__Page excerpt__
-- START --
Single by Toni Braxton

from the album Sex & Cigarettes
- Released: February 9, 2018
- Studio: Brandon's Way Recording Studios (Los Angeles, CA)
- Length: 4:51
- Label: Def Jam
- Songwriters: Toni Braxton; Paul Boutin; Antonio Dixon;
- Producer: Dixon

Toni Braxton singles chronology
| "Deadwood" (2017) | "Long as I Live" (2018) | "FOH" (2018) |

Music video
- "Long as I Live" on YouTube

= Long as I Live (Toni Braxton song) =

2018 single by Toni Braxton

"Long as I Live" is a song by American singer Toni Braxton from her eighth studio album Sex & Cigarettes (2018). Written by Braxton, Paul Boutin, and Antonio Dixon, who also produced the track, it is a "soulful '90s-style" R&B and soul track that finds the singer struggling with breaking up and moving on from her past lover. The song was released on February 9, 2018 by Def Jam Recordings as the second single from the album, with an accompanying music video premiered on March 23, 2018 to coincide with the parent album's release.
-- END --
__Supplied entries__
-- START --
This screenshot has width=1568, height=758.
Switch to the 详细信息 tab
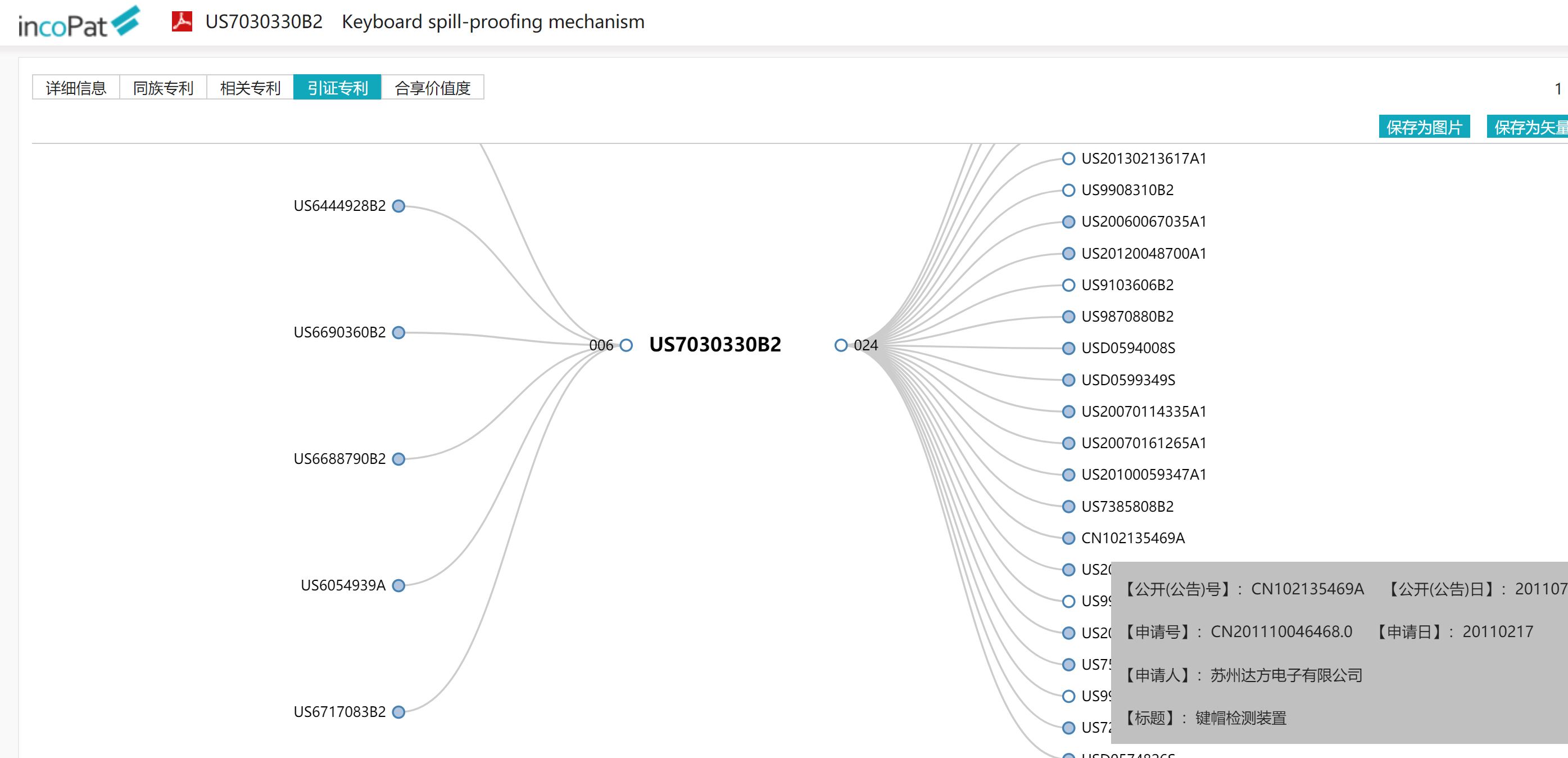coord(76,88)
-- END --
-- START --
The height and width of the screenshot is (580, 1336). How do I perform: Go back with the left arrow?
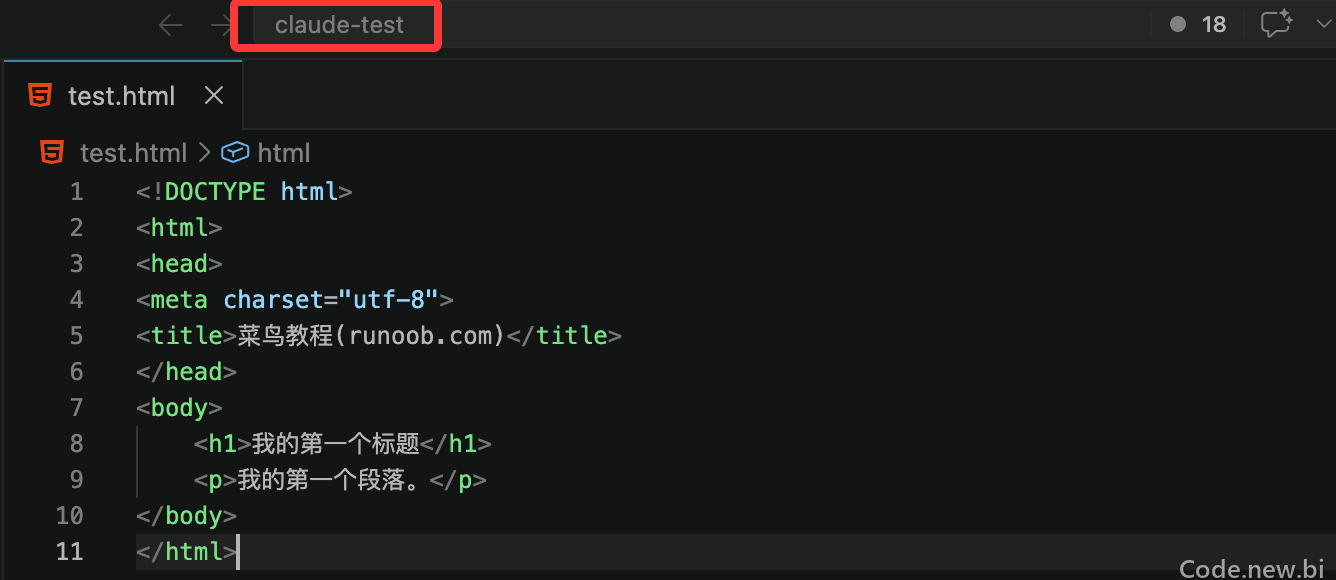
-- END --
Please give the date on which the music video for "Long as I Live" premiered, according to the song article. The lines are separate material, unrelated to the song article.

__Result of the exercise__
March 23, 2018